自国民優先の「人材銀行」、シンガポールで稼働開始

シンガポールのマリーナ・ベイから見た金融街のオフィスビル群〔AFPBB News

 お笑いコンビ、ナインナインの岡村隆史(45歳独身)さんが「フィリピンのおばさんで、お掃除してくれる方がいるんです。洗濯もしてくれて、パンツも小さく畳んでくれる(笑)」と、フィリピン人メイドを雇っていることを明らかにした。

 その効果もあってか、日本でもにわかに注目され始めた外国人メイド。ただ、彼の雇っているフィリピン人メイド(家事使用人)は、日本人と結婚するなどですでに永住権を持ち日本に居住するフィリピン人だそうである。

 日本で展開する家事代行サービス(フィリピン人などを含む家政婦)の一例だが、民間シンクタンクなどの調べでは、日本で実際に家事代行サービスを利用している世帯は、たった2%しかない。

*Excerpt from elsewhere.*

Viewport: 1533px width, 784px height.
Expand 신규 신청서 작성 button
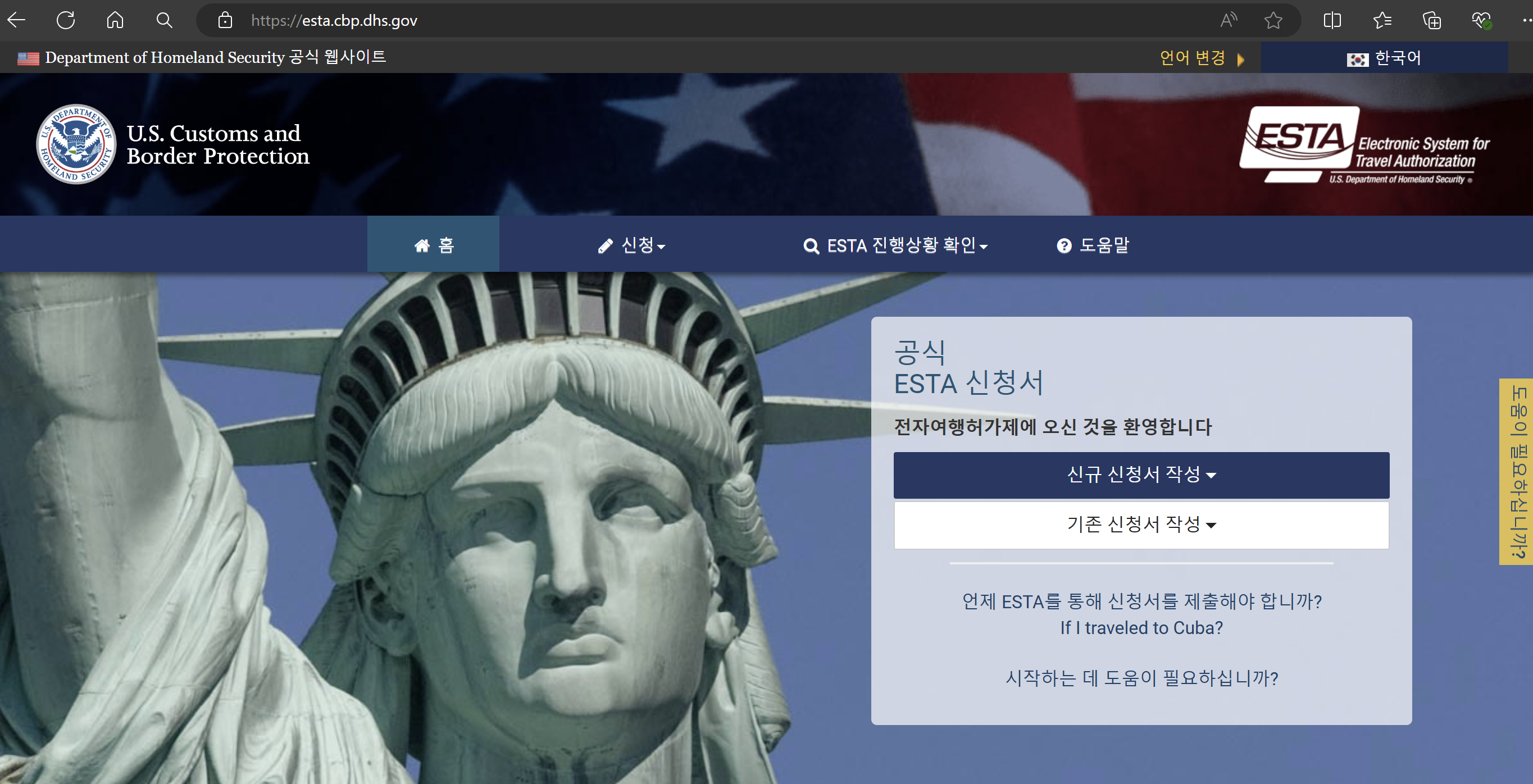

 さらに、外国人メイドに関しては、入管法の縛りがあり、「一般的には」雇用することが現在、禁止されている。

世界ダントツの家事労働時間

 一部、「月額15万円以上の報酬」を支払うことを条件に外交官、あるいは年収1500万円以上の企業幹部、さらには技術者や研究者など高度人材と認可された外国人などには、外国人メイドを雇用することが限定的に認められているだけだ。

 日本は国際的に諸外国に比べ、家事・育児時間が長時間で、OECD(経済協力開発機構)の調べでは1日当たり、女性が299分で先進国の中ではダントツ。一方、男性は62分で最低レベルだった。

 その家事のほとんどを女性が担っており、仕事と家庭の両立を阻んでいる。

 そこでアベノミクスの「新3本の矢」を打ち出した安倍晋三政権は先月、国家戦略特区会議で、2016年3月にも家事支援をする外国人メイドの受け入れを神奈川県で試験的に始めることを決定(大阪府も今後、受け入れ予定)した。

 希望出生率1.8を目標に据え、家庭内の負担を軽減し、子供を持つ働く女性の活躍機会を増やし、経済成長につなげたいとの考えからだ。

 試験運用の需要や効果を見て、今後、全国的に規制緩和を広げるか、最終決定するという。2016年は「外国人メイド特区の開国元年」になりそうである。

 家事支援とは、洗濯、掃除、買い物に加え、一般的な家事、さらには子供の世話までが対象。資格条件は18歳以上で、1年以上の実務経験があり、必要最低限の日本語能力が必須だ。これらの条件を満たした外国人が、政府などが認定した企業と契約を締結した時点で、在留資格が支給される見通し。

 給料は日本人と同額の月15万円以上。しかし、月額15万円をメイドに支払う超富裕層家庭は限定的で、日本の住宅事情からしても初めは「パートタイム」が主流になるだろう。その場合、相場は1時間2000円から3000円で、どちらにしても一般的な共働き世帯には高嶺の花と言える。